TASK DETAILS. Reproduce the listing below verbatim, from its first line through the line containing "coord(65,491)", with both of those lines included.
--------------------------------------------------
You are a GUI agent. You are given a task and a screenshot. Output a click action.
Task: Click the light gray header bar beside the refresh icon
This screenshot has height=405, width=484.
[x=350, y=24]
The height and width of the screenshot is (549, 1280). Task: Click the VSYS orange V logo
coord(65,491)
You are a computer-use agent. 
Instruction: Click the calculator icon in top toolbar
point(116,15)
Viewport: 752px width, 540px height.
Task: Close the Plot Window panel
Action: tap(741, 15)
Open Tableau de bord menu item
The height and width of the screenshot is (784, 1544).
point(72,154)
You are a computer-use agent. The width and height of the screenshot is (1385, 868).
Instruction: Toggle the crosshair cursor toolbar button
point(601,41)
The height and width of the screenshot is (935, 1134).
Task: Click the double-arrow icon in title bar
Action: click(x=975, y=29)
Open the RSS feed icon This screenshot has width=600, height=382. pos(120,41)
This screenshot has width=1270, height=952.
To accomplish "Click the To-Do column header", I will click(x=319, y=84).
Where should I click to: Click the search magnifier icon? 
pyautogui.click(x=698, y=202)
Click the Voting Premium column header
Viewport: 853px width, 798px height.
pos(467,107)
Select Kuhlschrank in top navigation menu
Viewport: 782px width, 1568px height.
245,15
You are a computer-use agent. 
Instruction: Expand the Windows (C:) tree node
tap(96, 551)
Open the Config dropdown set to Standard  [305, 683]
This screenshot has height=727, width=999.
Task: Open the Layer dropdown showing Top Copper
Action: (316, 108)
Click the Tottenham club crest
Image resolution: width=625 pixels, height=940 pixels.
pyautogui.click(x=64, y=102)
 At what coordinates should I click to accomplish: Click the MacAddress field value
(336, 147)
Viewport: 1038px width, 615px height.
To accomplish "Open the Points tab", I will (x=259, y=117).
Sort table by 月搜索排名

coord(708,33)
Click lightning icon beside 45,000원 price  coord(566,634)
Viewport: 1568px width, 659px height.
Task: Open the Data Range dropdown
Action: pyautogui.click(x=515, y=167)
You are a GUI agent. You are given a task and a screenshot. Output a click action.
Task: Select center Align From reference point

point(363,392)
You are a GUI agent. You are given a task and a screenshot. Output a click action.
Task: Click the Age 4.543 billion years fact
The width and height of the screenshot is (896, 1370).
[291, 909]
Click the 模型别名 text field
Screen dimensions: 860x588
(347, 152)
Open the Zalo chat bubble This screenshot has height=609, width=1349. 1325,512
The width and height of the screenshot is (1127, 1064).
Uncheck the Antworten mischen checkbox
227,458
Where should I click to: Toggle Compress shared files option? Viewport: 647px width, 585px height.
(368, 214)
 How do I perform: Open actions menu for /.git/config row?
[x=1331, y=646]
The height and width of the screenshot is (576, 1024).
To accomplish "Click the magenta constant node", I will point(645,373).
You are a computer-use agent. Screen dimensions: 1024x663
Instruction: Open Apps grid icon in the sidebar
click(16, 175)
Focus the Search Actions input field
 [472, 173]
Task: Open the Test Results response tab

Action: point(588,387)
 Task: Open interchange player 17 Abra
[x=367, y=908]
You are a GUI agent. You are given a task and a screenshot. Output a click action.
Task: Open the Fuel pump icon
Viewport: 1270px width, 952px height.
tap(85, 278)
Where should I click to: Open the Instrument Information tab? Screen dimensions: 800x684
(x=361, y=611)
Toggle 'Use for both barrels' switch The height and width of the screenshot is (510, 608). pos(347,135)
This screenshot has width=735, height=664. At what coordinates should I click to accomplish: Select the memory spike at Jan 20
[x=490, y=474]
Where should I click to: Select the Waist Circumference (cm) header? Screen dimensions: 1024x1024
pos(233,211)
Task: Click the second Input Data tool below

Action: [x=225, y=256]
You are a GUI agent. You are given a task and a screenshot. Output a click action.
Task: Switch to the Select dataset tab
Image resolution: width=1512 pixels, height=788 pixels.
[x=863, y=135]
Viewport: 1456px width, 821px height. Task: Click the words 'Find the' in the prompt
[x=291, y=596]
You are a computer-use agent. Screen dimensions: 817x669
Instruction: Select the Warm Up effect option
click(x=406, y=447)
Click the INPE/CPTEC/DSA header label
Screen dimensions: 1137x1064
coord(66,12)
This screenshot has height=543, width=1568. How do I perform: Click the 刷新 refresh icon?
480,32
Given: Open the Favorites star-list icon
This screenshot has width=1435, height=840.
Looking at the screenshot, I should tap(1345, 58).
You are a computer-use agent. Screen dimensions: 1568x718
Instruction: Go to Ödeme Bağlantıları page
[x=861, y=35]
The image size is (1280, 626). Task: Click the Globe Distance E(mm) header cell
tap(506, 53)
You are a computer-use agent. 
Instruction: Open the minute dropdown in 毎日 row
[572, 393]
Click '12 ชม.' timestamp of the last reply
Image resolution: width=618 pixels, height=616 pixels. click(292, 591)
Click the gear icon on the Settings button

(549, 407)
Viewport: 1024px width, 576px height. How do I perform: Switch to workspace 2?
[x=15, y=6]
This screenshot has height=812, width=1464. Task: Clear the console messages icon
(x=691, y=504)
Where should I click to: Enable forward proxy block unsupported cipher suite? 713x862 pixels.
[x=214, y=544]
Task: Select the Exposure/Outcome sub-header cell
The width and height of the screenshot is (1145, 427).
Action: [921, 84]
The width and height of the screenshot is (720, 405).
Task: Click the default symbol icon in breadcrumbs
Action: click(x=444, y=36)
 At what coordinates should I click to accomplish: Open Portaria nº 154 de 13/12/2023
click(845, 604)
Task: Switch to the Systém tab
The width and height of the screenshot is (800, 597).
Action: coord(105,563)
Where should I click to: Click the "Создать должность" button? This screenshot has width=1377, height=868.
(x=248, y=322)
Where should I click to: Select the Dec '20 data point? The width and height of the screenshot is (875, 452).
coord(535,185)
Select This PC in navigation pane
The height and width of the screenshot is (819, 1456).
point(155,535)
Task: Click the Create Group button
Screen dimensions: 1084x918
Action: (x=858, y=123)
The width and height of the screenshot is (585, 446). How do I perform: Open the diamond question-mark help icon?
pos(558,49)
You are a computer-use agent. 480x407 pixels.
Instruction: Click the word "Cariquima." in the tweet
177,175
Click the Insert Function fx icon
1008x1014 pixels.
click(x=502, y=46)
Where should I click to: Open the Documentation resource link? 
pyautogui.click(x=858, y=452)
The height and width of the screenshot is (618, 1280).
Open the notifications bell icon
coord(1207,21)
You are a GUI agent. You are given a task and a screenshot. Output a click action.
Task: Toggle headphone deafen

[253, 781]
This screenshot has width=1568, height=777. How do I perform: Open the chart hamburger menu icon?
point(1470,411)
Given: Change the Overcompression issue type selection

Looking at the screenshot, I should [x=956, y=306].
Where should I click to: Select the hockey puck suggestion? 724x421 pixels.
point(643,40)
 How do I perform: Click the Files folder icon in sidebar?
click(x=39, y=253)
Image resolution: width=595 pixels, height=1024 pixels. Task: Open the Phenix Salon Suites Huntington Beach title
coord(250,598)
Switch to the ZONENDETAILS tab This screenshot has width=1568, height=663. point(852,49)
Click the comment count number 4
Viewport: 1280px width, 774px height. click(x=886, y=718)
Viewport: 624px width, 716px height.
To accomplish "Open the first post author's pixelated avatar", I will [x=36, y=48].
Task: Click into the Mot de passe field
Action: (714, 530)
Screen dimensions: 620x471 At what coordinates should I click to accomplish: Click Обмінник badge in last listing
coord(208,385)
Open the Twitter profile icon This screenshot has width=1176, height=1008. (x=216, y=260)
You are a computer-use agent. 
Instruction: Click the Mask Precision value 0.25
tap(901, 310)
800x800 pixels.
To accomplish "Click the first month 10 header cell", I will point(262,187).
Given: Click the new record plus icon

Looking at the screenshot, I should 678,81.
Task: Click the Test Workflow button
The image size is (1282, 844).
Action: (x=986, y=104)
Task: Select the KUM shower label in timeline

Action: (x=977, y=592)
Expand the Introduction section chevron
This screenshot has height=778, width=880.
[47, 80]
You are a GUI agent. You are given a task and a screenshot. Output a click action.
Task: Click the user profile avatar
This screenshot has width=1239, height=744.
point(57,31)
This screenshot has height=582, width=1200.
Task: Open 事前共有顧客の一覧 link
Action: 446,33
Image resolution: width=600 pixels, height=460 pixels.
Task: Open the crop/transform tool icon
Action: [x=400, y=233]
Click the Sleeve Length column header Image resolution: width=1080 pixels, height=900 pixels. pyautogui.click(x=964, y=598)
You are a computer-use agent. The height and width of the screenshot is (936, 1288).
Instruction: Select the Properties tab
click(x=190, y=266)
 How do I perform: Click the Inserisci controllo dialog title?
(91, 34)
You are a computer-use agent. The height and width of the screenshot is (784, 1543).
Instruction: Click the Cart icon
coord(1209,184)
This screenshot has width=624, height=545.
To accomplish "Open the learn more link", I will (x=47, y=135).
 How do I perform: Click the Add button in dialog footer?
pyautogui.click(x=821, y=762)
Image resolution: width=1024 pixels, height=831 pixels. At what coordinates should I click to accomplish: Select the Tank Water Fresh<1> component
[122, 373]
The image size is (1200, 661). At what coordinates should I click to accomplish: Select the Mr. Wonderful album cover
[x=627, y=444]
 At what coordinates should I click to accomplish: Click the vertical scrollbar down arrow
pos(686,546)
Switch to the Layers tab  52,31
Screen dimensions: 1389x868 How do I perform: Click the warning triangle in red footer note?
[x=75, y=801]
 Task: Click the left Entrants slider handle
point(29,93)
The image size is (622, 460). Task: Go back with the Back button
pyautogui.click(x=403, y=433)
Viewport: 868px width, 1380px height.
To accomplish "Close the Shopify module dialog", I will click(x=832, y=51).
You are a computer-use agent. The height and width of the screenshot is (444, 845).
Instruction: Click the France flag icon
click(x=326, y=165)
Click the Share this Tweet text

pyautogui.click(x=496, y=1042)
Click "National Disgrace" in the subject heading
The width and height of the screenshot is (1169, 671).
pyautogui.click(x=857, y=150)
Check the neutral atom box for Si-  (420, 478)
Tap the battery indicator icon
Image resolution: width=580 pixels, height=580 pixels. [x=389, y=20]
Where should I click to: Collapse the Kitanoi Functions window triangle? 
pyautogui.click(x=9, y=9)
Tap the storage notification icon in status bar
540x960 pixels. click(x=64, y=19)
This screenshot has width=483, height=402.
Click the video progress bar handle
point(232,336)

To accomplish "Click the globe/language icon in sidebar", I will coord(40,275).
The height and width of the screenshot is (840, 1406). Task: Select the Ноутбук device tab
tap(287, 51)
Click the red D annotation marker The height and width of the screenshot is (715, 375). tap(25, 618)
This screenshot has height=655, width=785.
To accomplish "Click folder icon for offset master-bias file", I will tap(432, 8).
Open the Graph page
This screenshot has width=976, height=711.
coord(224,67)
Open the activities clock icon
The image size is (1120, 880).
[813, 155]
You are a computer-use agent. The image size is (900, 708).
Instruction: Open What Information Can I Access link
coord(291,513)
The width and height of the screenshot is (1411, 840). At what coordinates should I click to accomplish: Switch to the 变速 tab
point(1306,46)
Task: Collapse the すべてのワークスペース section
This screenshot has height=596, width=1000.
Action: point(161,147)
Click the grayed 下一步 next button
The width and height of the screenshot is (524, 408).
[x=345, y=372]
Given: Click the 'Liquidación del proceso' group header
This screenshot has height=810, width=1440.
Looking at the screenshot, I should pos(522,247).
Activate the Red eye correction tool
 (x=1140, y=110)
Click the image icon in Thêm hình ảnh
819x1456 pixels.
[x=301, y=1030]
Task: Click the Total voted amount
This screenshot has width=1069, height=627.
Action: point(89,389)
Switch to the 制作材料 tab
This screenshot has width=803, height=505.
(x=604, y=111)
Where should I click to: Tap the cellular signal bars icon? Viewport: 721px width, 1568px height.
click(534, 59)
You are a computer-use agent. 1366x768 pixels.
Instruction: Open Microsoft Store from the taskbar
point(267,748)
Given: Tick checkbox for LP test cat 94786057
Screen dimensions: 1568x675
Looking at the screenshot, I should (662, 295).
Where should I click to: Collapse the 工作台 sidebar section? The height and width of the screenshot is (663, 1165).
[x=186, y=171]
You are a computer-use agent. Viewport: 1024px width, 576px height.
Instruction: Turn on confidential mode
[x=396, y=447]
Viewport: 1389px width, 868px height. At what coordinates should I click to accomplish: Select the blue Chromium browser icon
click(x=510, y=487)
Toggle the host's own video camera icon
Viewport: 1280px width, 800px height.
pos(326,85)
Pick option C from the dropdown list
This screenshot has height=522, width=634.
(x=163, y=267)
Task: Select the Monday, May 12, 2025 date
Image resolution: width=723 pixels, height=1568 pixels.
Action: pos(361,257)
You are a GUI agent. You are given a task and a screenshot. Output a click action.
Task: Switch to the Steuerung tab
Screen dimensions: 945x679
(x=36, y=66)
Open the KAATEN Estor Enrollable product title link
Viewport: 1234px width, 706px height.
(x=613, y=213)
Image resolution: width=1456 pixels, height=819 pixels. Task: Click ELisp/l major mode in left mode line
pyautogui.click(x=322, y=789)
--------------------------------------------------
CORRECT RESPONSE.
You are a GUI agent. You are given a task and a screenshot. Output a click action.
Task: Click the light gray header bar beside the refresh icon
This screenshot has height=405, width=484.
[x=350, y=24]
The height and width of the screenshot is (549, 1280). Task: Click the VSYS orange V logo
coord(65,491)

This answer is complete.